**AIM:** Write out the following rows without any change.
--- START DATASET CONTENT ---
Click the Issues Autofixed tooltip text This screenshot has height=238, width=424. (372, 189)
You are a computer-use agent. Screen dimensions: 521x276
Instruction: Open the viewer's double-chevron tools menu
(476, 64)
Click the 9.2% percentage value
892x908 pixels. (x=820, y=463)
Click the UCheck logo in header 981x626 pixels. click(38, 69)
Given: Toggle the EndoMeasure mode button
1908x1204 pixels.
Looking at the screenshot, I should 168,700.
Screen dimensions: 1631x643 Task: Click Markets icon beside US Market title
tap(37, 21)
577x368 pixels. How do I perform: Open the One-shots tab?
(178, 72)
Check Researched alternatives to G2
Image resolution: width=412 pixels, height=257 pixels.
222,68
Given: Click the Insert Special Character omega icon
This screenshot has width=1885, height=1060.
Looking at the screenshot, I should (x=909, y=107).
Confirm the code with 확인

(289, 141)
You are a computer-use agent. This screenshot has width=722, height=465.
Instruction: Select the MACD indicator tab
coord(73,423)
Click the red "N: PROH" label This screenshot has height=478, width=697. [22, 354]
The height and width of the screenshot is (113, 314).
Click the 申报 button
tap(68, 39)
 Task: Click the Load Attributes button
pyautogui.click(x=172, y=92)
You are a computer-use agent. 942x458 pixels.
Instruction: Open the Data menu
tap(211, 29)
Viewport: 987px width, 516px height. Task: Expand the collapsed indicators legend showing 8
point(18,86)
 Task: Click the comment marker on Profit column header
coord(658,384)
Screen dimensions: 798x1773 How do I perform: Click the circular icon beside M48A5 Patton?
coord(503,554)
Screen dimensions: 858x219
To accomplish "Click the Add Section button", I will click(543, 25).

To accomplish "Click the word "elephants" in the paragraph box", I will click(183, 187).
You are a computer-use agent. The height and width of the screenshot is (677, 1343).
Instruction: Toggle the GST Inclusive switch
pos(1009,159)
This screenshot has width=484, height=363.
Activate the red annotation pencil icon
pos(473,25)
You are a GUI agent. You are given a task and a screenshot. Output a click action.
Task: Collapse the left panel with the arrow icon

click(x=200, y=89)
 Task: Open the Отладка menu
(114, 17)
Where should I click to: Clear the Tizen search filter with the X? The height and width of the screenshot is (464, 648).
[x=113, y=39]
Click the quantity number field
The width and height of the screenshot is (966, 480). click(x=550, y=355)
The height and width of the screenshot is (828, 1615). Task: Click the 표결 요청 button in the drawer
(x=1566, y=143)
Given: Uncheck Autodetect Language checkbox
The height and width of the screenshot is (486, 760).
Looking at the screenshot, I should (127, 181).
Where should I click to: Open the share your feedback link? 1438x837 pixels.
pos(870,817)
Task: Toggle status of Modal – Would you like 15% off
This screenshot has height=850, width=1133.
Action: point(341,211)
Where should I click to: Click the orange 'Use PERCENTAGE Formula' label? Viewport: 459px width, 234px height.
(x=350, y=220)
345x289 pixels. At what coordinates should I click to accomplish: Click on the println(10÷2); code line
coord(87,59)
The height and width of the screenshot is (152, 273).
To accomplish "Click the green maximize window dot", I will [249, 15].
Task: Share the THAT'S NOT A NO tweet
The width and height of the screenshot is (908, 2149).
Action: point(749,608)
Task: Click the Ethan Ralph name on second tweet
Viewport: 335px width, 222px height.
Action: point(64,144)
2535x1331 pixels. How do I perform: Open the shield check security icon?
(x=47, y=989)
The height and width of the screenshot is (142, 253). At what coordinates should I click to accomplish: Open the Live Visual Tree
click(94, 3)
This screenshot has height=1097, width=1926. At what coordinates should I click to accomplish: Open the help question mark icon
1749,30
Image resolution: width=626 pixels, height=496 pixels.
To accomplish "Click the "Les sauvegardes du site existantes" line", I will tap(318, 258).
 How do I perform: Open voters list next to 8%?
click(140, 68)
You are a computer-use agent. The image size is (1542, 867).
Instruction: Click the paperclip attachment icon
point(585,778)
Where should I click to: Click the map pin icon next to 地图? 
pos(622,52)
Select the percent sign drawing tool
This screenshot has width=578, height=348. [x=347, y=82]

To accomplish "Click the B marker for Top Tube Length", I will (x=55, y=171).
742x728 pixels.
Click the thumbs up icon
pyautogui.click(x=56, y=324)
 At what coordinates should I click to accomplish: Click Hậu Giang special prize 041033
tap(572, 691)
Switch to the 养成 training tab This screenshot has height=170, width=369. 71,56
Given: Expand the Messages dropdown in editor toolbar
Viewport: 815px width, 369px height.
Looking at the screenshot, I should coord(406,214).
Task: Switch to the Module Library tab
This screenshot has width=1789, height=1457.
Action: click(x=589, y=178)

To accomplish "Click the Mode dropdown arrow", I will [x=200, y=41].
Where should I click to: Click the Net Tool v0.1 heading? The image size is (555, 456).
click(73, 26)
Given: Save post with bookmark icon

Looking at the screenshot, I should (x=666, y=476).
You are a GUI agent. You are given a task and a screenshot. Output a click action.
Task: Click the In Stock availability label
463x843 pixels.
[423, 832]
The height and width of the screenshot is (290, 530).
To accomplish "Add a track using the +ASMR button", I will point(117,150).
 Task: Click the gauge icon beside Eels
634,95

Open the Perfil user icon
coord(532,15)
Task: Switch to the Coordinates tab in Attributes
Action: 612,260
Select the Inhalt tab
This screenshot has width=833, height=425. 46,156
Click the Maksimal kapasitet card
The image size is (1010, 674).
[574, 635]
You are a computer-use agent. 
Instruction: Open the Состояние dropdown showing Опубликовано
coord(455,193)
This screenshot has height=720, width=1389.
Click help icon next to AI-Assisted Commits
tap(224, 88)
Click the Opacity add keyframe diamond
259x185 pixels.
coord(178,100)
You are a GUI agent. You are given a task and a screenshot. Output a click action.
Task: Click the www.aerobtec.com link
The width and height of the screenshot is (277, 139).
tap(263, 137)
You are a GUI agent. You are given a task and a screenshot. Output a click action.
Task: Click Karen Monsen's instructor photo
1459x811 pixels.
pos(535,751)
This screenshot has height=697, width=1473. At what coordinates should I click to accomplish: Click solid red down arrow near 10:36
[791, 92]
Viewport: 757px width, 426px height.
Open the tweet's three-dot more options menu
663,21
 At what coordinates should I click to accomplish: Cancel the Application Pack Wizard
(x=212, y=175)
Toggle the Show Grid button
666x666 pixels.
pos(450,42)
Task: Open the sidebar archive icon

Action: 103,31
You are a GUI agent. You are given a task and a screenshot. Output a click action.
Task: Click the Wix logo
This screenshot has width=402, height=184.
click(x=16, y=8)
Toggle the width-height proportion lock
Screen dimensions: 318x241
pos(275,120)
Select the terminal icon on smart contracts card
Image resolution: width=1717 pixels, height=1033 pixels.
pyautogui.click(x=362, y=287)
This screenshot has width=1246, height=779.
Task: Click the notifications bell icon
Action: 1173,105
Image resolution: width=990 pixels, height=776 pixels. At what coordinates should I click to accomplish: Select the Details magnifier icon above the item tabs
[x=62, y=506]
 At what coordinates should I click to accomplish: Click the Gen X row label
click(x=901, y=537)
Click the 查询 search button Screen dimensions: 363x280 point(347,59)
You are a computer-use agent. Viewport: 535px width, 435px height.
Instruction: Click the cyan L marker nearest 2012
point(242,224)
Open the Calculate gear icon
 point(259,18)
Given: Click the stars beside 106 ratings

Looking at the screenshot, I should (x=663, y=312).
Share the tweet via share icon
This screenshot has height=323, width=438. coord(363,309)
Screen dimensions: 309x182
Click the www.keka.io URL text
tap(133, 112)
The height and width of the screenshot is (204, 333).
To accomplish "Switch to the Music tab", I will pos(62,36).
--- END DATASET CONTENT ---
**SOLUTION TO THE EXERCISE:**
Click the Issues Autofixed tooltip text This screenshot has height=238, width=424. (372, 189)
You are a computer-use agent. Screen dimensions: 521x276
Instruction: Open the viewer's double-chevron tools menu
(476, 64)
Click the 9.2% percentage value
892x908 pixels. (x=820, y=463)
Click the UCheck logo in header 981x626 pixels. click(38, 69)
Given: Toggle the EndoMeasure mode button
1908x1204 pixels.
Looking at the screenshot, I should 168,700.
Screen dimensions: 1631x643 Task: Click Markets icon beside US Market title
tap(37, 21)
577x368 pixels. How do I perform: Open the One-shots tab?
(178, 72)
Check Researched alternatives to G2
Image resolution: width=412 pixels, height=257 pixels.
222,68
Given: Click the Insert Special Character omega icon
This screenshot has width=1885, height=1060.
Looking at the screenshot, I should (x=909, y=107).
Confirm the code with 확인

(289, 141)
You are a computer-use agent. This screenshot has width=722, height=465.
Instruction: Select the MACD indicator tab
coord(73,423)
Click the red "N: PROH" label This screenshot has height=478, width=697. [22, 354]
The height and width of the screenshot is (113, 314).
Click the 申报 button
tap(68, 39)
 Task: Click the Load Attributes button
pyautogui.click(x=172, y=92)
You are a computer-use agent. 942x458 pixels.
Instruction: Open the Data menu
tap(211, 29)
Viewport: 987px width, 516px height. Task: Expand the collapsed indicators legend showing 8
point(18,86)
 Task: Click the comment marker on Profit column header
coord(658,384)
Screen dimensions: 798x1773 How do I perform: Click the circular icon beside M48A5 Patton?
coord(503,554)
Screen dimensions: 858x219
To accomplish "Click the Add Section button", I will click(543, 25).

To accomplish "Click the word "elephants" in the paragraph box", I will click(183, 187).
You are a computer-use agent. The height and width of the screenshot is (677, 1343).
Instruction: Toggle the GST Inclusive switch
pos(1009,159)
This screenshot has width=484, height=363.
Activate the red annotation pencil icon
pos(473,25)
You are a GUI agent. You are given a task and a screenshot. Output a click action.
Task: Collapse the left panel with the arrow icon

click(x=200, y=89)
 Task: Open the Отладка menu
(114, 17)
Where should I click to: Clear the Tizen search filter with the X? The height and width of the screenshot is (464, 648).
[x=113, y=39]
Click the quantity number field
The width and height of the screenshot is (966, 480). click(x=550, y=355)
The height and width of the screenshot is (828, 1615). Task: Click the 표결 요청 button in the drawer
(x=1566, y=143)
Given: Uncheck Autodetect Language checkbox
The height and width of the screenshot is (486, 760).
Looking at the screenshot, I should (127, 181).
Where should I click to: Open the share your feedback link? 1438x837 pixels.
pos(870,817)
Task: Toggle status of Modal – Would you like 15% off
This screenshot has height=850, width=1133.
Action: point(341,211)
Where should I click to: Click the orange 'Use PERCENTAGE Formula' label? Viewport: 459px width, 234px height.
(x=350, y=220)
345x289 pixels. At what coordinates should I click to accomplish: Click on the println(10÷2); code line
coord(87,59)
The height and width of the screenshot is (152, 273).
To accomplish "Click the green maximize window dot", I will [249, 15].
Task: Share the THAT'S NOT A NO tweet
The width and height of the screenshot is (908, 2149).
Action: point(749,608)
Task: Click the Ethan Ralph name on second tweet
Viewport: 335px width, 222px height.
Action: point(64,144)
2535x1331 pixels. How do I perform: Open the shield check security icon?
(x=47, y=989)
The height and width of the screenshot is (142, 253). At what coordinates should I click to accomplish: Open the Live Visual Tree
click(94, 3)
This screenshot has height=1097, width=1926. At what coordinates should I click to accomplish: Open the help question mark icon
1749,30
Image resolution: width=626 pixels, height=496 pixels.
To accomplish "Click the "Les sauvegardes du site existantes" line", I will tap(318, 258).
 How do I perform: Open voters list next to 8%?
click(140, 68)
You are a computer-use agent. The image size is (1542, 867).
Instruction: Click the paperclip attachment icon
point(585,778)
Where should I click to: Click the map pin icon next to 地图? 
pos(622,52)
Select the percent sign drawing tool
This screenshot has width=578, height=348. [x=347, y=82]

To accomplish "Click the B marker for Top Tube Length", I will (x=55, y=171).
742x728 pixels.
Click the thumbs up icon
pyautogui.click(x=56, y=324)
 At what coordinates should I click to accomplish: Click Hậu Giang special prize 041033
tap(572, 691)
Switch to the 养成 training tab This screenshot has height=170, width=369. 71,56
Given: Expand the Messages dropdown in editor toolbar
Viewport: 815px width, 369px height.
Looking at the screenshot, I should coord(406,214).
Task: Switch to the Module Library tab
This screenshot has width=1789, height=1457.
Action: click(x=589, y=178)

To accomplish "Click the Mode dropdown arrow", I will [x=200, y=41].
Where should I click to: Click the Net Tool v0.1 heading? The image size is (555, 456).
click(73, 26)
Given: Save post with bookmark icon

Looking at the screenshot, I should (x=666, y=476).
You are a GUI agent. You are given a task and a screenshot. Output a click action.
Task: Click the In Stock availability label
463x843 pixels.
[423, 832]
The height and width of the screenshot is (290, 530).
To accomplish "Add a track using the +ASMR button", I will point(117,150).
 Task: Click the gauge icon beside Eels
634,95

Open the Perfil user icon
coord(532,15)
Task: Switch to the Coordinates tab in Attributes
Action: 612,260
Select the Inhalt tab
This screenshot has width=833, height=425. 46,156
Click the Maksimal kapasitet card
The image size is (1010, 674).
[574, 635]
You are a computer-use agent. 
Instruction: Open the Состояние dropdown showing Опубликовано
coord(455,193)
This screenshot has height=720, width=1389.
Click help icon next to AI-Assisted Commits
tap(224, 88)
Click the Opacity add keyframe diamond
259x185 pixels.
coord(178,100)
You are a GUI agent. You are given a task and a screenshot. Output a click action.
Task: Click the www.aerobtec.com link
The width and height of the screenshot is (277, 139).
tap(263, 137)
You are a GUI agent. You are given a task and a screenshot. Output a click action.
Task: Click Karen Monsen's instructor photo
1459x811 pixels.
pos(535,751)
This screenshot has height=697, width=1473. At what coordinates should I click to accomplish: Click solid red down arrow near 10:36
[791, 92]
Viewport: 757px width, 426px height.
Open the tweet's three-dot more options menu
663,21
 At what coordinates should I click to accomplish: Cancel the Application Pack Wizard
(x=212, y=175)
Toggle the Show Grid button
666x666 pixels.
pos(450,42)
Task: Open the sidebar archive icon

Action: 103,31
You are a GUI agent. You are given a task and a screenshot. Output a click action.
Task: Click the Wix logo
This screenshot has width=402, height=184.
click(x=16, y=8)
Toggle the width-height proportion lock
Screen dimensions: 318x241
pos(275,120)
Select the terminal icon on smart contracts card
Image resolution: width=1717 pixels, height=1033 pixels.
pyautogui.click(x=362, y=287)
This screenshot has width=1246, height=779.
Task: Click the notifications bell icon
Action: 1173,105
Image resolution: width=990 pixels, height=776 pixels. At what coordinates should I click to accomplish: Select the Details magnifier icon above the item tabs
[x=62, y=506]
 At what coordinates should I click to accomplish: Click the Gen X row label
click(x=901, y=537)
Click the 查询 search button Screen dimensions: 363x280 point(347,59)
You are a computer-use agent. Viewport: 535px width, 435px height.
Instruction: Click the cyan L marker nearest 2012
point(242,224)
Open the Calculate gear icon
 point(259,18)
Given: Click the stars beside 106 ratings

Looking at the screenshot, I should (x=663, y=312).
Share the tweet via share icon
This screenshot has height=323, width=438. coord(363,309)
Screen dimensions: 309x182
Click the www.keka.io URL text
tap(133, 112)
The height and width of the screenshot is (204, 333).
To accomplish "Switch to the Music tab", I will pos(62,36).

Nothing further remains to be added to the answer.